Startpagina » Parenting » Chomsky's theorie over kindertaalontwikkeling

    Chomsky's theorie over kindertaalontwikkeling

    Worden kinderen geboren met een syntaxis van universele talen, als het ware gecodeerd in hun DNA - zodat leren leren en schrijven gewoon een kwestie is van de details van hun taal in deze sjabloon passen? Of is taalverwerving een complexer en subtieler proces van leren en denken? Dit waren de polariteiten van een heftige linguïstische controverse die een halve eeuw geleden werd veroorzaakt door de publicatie van "Syntactic Structures" van Noam Chomsky. Dat debat woedt nog steeds vandaag.

    Leren lezen is een van de 'creatieve' gebruiken van aangeboren syntaxis, volgens Noam Chomsky. (Afbeelding: BananaStock / BananaStock / Getty Images)

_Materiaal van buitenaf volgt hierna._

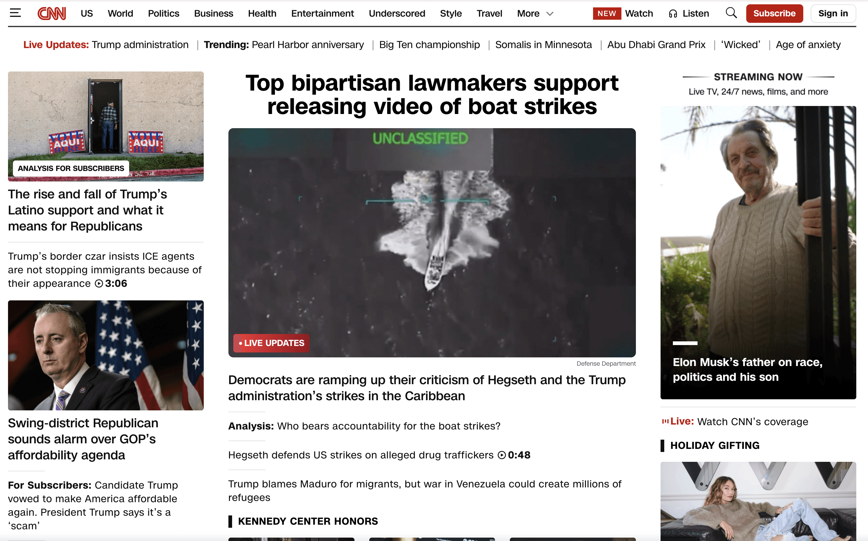Screen dimensions: 868x541
Task: Click the Subscribe button
Action: click(774, 14)
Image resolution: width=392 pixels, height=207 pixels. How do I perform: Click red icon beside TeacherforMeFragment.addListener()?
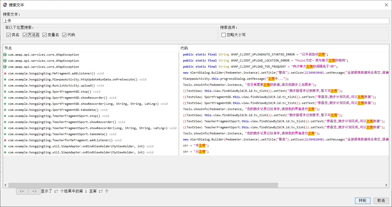pos(5,140)
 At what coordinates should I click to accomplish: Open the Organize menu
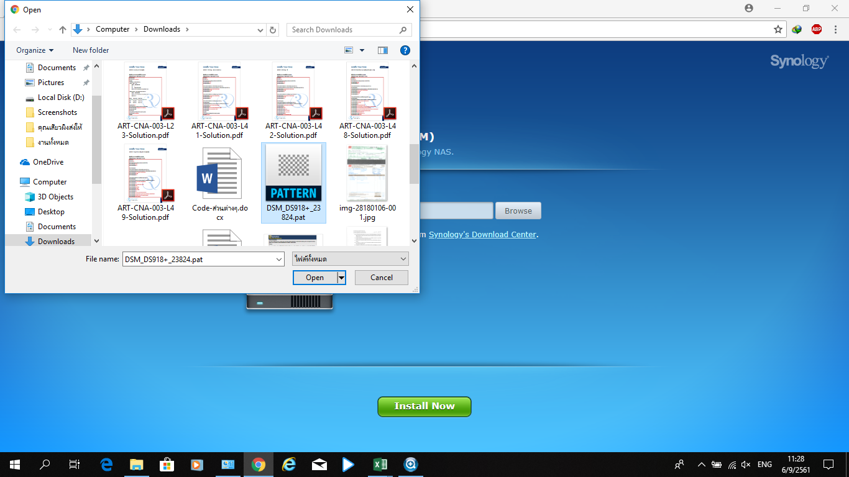pos(35,50)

    Biologische overerving van syntaxis

    Taalkundige Noam Chomsky daagde oude ideeën over taalverwerving uit in zijn eerste boek, 'Syntactic Structures', gepubliceerd in 1957. Hij verwerpt het idee dat alle taal door elk kind opnieuw moet worden geleerd. In plaats daarvan zegt Chomsky dat normale kinderen overal worden geboren met een soort van hard-wired syntaxis die hen in staat stelt de basiswerking van taal te vatten. Het kind kiest vervolgens de specifieke grammatica en taal van de omgeving uit de beschikbare opties in de hersenen.

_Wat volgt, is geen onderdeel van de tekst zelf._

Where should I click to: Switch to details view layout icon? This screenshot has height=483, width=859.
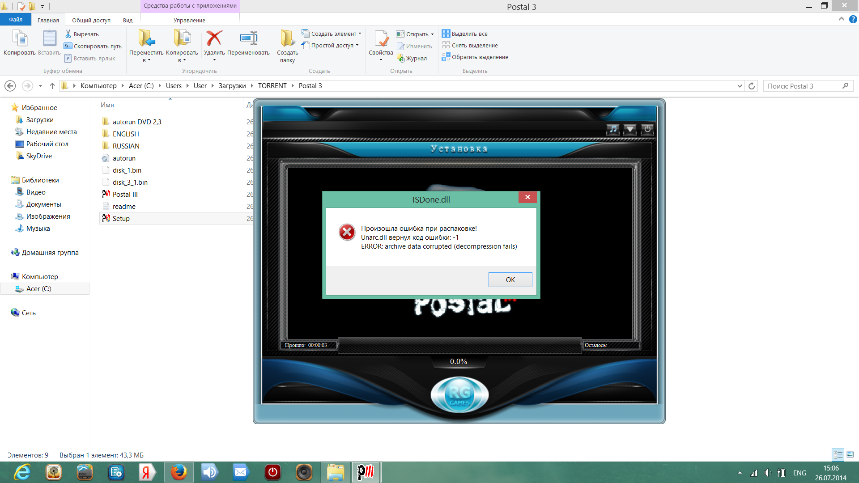click(x=838, y=455)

    De capaciteit voor taal is dus een biologische overerving en specifieke talen worden dan grotendeels geactiveerd door de interactie van het kind met de inheemse omgeving. Het is alsof het brein van het kind een cd-speler is die al is ingesteld om taal te "spelen"; wanneer de CD voor een bepaalde taal wordt ingevoegd, dat is de taal die het kind leert.

    "Government-Binding" -theorie

    Chomsky voerde zijn 'regering-bindende' theorie in een boek uit 1981, waarin hij zegt dat de aangeboren kennis van een kind over een syntaxis bestaat uit een groep linguïstische principes die de vorm van elke taal bepalen. Deze principes zijn verbonden met parameters of 'schakelaars' die worden geactiveerd door de taalomgeving van het kind.

    Chomsky benadrukt het belang van de genetische overerving van het kind van de syntaxisafdruk. Voor Chomsky is de 'groei' van de taal analoog aan de groei van interne organen en armen en benen - bepaald door interne mechanismen, maar gevoed door de omgeving - zowel verbaal als voedzaam.

    Chomsky ziet de taalontwikkeling in het kind als een apart aspect van kennis, afgezien van de rest van de cognitie, of mentaal functioneren.

    Taalkunde als psychologie

    Chomsky zegt dat het kennen van een taal synoniem is aan het vermogen om een ​​oneindig aantal zinnen te produceren die nog nooit eerder zijn uitgesproken, en om zinnen te begrijpen die nog nooit eerder zijn gehoord. Dit vermogen noemt Chomsky het 'creatieve aspect' van taal.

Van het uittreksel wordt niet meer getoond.